# Exercise
Scan the lines below for "tick" and copy the matches.

# Supplied data
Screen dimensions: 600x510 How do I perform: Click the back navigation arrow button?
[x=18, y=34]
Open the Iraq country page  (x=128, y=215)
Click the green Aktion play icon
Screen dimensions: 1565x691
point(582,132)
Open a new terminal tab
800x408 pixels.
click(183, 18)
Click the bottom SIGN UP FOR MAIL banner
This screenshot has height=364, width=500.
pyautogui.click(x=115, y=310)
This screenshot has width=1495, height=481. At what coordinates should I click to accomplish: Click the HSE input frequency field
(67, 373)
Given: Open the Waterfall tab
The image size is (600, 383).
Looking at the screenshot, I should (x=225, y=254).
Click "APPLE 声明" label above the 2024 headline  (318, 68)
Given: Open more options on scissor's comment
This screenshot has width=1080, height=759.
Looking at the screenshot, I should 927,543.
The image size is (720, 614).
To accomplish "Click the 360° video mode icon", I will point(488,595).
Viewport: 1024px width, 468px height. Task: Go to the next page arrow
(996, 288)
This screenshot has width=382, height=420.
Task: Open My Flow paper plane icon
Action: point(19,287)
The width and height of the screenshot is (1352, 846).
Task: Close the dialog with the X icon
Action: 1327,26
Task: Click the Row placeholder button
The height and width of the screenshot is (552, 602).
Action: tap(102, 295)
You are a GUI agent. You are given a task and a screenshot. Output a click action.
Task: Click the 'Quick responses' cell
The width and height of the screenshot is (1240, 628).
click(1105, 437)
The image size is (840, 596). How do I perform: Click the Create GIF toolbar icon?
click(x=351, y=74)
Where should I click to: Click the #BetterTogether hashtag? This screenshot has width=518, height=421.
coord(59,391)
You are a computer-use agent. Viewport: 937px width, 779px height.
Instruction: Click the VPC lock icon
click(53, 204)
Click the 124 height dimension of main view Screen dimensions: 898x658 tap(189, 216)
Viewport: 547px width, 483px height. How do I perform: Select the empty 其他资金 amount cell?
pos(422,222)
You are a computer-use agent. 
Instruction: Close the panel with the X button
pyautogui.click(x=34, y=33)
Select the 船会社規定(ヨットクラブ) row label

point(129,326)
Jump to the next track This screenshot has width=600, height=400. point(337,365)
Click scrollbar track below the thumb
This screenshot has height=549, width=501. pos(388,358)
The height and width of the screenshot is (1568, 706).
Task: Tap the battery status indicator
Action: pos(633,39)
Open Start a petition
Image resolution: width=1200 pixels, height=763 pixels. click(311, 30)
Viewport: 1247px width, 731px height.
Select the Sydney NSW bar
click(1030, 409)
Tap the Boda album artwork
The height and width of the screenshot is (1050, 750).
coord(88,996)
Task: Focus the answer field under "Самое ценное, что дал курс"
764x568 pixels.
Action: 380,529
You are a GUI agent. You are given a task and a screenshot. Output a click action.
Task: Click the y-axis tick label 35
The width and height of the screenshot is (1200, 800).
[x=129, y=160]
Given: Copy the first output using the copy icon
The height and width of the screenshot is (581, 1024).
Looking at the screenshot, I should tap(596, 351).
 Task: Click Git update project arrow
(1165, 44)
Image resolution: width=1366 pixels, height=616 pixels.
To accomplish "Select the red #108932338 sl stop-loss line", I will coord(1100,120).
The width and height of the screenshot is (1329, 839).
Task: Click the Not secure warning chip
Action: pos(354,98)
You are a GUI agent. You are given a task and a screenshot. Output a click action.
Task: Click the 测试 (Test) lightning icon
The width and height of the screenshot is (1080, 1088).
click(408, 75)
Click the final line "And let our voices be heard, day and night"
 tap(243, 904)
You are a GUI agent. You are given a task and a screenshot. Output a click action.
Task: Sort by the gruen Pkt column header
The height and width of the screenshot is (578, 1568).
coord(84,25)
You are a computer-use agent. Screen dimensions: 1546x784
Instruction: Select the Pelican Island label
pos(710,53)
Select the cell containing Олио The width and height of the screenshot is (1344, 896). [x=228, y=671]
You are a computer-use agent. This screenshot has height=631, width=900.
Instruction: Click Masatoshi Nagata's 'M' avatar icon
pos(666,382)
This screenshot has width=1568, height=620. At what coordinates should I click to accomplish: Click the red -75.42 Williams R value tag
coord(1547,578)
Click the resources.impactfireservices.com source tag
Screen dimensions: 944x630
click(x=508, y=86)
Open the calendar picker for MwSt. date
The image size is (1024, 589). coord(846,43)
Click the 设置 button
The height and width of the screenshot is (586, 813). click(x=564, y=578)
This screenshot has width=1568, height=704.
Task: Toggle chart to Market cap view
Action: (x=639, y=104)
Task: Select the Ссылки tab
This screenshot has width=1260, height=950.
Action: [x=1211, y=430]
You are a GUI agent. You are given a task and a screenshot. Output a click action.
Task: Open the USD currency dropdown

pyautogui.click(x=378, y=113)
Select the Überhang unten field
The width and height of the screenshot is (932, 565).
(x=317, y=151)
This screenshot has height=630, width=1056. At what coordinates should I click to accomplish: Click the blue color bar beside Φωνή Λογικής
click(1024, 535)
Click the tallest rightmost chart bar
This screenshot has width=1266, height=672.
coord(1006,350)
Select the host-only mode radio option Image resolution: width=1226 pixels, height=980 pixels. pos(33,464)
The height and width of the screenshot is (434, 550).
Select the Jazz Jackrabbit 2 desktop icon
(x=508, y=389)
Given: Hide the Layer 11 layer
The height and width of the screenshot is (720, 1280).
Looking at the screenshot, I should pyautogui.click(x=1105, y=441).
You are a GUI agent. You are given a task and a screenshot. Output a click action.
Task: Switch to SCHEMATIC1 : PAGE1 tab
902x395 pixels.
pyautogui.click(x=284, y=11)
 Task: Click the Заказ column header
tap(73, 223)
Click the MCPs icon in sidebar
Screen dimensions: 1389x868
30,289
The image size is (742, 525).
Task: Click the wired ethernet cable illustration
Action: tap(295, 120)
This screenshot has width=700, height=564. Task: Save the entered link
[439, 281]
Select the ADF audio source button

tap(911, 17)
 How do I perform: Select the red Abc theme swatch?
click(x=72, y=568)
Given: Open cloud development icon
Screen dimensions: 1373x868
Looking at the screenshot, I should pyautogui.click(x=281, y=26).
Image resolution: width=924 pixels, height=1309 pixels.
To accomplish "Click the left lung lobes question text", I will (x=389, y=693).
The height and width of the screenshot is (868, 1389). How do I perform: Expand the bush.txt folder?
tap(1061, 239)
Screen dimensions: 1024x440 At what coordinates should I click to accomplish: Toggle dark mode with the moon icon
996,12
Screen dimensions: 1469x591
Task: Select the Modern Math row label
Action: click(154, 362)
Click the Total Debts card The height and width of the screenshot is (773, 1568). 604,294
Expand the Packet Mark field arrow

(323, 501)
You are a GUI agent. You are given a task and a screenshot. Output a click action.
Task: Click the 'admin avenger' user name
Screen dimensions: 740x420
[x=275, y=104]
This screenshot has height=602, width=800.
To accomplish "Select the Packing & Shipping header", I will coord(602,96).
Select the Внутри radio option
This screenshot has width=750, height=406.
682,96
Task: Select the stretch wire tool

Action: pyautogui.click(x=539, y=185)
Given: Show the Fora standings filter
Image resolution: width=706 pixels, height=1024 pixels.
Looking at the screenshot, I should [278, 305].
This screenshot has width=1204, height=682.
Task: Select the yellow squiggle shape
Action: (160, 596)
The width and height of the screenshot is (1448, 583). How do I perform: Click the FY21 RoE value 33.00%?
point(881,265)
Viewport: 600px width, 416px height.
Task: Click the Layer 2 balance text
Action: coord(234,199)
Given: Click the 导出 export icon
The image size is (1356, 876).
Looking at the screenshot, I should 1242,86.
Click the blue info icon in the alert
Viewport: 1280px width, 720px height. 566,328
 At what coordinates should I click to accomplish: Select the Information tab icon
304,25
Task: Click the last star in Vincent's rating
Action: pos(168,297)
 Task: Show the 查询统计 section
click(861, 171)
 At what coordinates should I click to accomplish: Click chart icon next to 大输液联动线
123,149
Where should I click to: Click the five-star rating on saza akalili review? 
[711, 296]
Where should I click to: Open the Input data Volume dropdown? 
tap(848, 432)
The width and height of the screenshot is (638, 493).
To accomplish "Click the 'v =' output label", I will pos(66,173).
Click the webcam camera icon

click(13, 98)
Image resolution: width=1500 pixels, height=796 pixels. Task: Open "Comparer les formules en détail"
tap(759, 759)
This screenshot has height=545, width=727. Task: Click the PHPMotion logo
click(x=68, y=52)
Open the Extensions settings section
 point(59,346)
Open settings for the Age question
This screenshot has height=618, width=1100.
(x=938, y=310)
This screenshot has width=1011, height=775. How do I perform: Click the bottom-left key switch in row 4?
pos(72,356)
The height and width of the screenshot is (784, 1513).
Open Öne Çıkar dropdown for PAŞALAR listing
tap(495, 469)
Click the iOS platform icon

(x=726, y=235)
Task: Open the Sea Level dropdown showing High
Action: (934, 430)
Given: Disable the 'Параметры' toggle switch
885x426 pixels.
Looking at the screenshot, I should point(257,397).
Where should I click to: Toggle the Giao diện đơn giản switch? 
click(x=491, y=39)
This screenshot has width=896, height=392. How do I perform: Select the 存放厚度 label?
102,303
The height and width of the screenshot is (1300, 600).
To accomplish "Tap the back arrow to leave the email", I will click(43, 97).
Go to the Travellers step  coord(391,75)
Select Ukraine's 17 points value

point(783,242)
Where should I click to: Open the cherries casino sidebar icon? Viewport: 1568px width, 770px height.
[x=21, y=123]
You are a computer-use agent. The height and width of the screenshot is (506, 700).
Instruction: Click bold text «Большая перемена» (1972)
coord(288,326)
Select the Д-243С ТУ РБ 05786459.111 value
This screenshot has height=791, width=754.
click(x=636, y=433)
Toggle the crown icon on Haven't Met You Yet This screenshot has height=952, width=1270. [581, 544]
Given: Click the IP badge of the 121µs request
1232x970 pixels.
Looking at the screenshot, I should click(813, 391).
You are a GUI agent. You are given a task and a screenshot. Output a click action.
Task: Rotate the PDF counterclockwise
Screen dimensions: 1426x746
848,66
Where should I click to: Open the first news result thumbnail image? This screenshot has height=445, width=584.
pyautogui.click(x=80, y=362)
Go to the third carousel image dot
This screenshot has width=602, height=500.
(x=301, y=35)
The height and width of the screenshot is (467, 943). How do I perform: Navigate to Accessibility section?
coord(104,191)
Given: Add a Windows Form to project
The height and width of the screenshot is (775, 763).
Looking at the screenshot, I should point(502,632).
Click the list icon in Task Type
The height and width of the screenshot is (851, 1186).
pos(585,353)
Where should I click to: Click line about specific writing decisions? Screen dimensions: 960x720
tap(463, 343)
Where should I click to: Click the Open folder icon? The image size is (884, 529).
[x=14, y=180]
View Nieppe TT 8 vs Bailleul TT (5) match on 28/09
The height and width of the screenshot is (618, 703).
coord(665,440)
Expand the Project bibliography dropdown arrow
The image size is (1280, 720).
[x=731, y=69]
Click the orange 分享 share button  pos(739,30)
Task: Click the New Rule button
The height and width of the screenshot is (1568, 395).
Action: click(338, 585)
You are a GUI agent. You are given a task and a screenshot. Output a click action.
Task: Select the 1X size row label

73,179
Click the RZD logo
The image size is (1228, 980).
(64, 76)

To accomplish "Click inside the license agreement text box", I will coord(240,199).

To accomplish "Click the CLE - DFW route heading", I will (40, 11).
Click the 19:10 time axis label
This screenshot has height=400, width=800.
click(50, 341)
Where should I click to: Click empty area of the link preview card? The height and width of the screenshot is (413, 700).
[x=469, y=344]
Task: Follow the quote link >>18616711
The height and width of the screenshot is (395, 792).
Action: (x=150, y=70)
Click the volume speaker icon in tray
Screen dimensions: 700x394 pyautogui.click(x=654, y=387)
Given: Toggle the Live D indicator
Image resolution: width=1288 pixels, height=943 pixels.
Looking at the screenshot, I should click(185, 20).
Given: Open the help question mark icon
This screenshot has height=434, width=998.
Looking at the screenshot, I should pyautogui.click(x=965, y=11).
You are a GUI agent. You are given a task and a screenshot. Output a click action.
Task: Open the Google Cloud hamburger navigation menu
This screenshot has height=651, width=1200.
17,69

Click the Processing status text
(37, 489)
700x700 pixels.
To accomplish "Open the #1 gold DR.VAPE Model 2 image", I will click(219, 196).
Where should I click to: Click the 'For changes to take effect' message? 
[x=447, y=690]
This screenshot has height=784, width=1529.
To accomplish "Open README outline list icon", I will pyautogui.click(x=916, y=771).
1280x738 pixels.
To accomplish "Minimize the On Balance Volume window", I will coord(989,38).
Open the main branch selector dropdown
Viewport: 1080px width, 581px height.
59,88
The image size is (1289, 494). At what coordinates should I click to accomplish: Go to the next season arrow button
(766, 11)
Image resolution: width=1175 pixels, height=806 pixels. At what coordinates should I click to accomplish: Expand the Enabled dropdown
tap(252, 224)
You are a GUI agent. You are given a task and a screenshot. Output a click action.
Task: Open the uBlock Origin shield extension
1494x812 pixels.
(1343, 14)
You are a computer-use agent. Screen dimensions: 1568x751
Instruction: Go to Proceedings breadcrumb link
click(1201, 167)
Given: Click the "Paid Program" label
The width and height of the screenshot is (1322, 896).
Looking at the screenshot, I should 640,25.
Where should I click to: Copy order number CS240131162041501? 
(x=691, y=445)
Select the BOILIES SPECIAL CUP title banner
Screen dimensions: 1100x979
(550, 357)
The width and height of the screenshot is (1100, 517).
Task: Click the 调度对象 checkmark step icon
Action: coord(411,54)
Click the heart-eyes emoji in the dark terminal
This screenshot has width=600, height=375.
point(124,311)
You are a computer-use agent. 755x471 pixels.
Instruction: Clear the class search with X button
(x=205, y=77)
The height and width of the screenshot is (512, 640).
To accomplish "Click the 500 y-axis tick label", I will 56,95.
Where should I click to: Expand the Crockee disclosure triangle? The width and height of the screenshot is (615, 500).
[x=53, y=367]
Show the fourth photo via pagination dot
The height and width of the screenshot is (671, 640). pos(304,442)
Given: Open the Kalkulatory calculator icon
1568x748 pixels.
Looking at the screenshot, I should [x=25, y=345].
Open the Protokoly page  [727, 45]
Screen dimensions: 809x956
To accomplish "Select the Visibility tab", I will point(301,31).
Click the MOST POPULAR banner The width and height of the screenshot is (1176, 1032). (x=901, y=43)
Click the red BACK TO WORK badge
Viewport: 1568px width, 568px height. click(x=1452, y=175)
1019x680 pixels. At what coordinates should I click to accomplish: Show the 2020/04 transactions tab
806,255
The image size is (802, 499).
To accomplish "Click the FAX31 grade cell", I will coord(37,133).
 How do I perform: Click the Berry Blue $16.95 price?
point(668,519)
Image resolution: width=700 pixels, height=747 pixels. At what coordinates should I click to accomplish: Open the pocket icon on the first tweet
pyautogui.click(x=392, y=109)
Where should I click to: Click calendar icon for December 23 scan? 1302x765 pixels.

# Response to the task
Task: Click the y-axis tick label 35
To accomplish "Click the 500 y-axis tick label", I will 56,95.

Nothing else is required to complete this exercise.